Tutorial

Pre-setup

[2]:
import os
import logging
import pandas
from datetime import datetime
from google.cloud import bigquery
from google.cloud import storage
from google_pandas_load import Loader
from google_pandas_load import LoaderQuickSetup
from google_pandas_load import LoadConfig
[3]:
project_id = 'dmp-y-tests'
dataset_id = 'tmp'
bucket_name = 'bucket_gpl'
# gs_dir_path_in_bucket is the path in
# the bucket of the directory that
# will contain the data in Storage.
gs_dir_path_in_bucket = 'gpl_dir/subdir'
local_dir_path = '/tmp/gpl_directory'
[4]:
if not os.path.isdir(local_dir_path):
    os.makedirs(local_dir_path)

Set up a loader

Throughout this document, we call loader an instance of google_pandas_load.Loader or of google_pandas_load.LoaderQuickSetup.

We emphasize that the second class is a daughter of the first one.

The next two sections will be devoted to the creation of both classes through their main parameters which are data locations.

the low-level way

To set up a loader the low-level way, use google_pandas_load.Loader.

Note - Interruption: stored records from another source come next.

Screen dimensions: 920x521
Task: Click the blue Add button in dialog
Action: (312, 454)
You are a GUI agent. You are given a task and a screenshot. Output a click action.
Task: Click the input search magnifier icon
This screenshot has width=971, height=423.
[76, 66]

In the following code cell, credentials are inferred from the environment. Further information about how to authenticate to Google Cloud Platform with the Google Cloud Client Libraries for Python can be found here.

[5]:
# the bq_client to execute the load jobs' cloud parts,
# which are the execution of queries, the extaction of BigQuery
# tables to Storage and the load of tables to BigQuery
# from Storage.
bq_client = bigquery.Client(
    project=project_id,
    credentials=None)

# the dataset_ref pointing to the dataset to store the data
# in BigQuery.
dataset_ref = bigquery.dataset.DatasetReference(
    project=project_id,
    dataset_id=dataset_id)

# the gs_client is used to instantiate a bucket.
gs_client = storage.Client(
    project=project_id,
    credentials=None)
# the bucket to store the data in Storage.
bucket = storage.bucket.Bucket(
    client=gs_client,
    name=bucket_name)

gpl = Loader(
    bq_client=bq_client,
    dataset_ref=dataset_ref,
    bucket=bucket,
    gs_dir_path_in_bucket=gs_dir_path_in_bucket,
    local_dir_path=local_dir_path)

In the setup above, the bq_client, the dataset_ref and the gs_client share the same project_id. Furthermore, the bq_client and the gs_client share the same credentials. However neither the project_id nor the credentials are required to be the same.

In order to be able to execute load jobs with all possible source and destination, the bq_client must have read and write access in both the dataset and the bucket.

If one wants to use directly the bucket’s root directory to store the data loaded in Storage, one can set the gs_dir_path_in_bucket parameter to None.

the quick way

To set up a loader quickly, use google_pandas_load.LoaderQuickSetup.

The code behind the instantiation is essentially the same as in the previous cell.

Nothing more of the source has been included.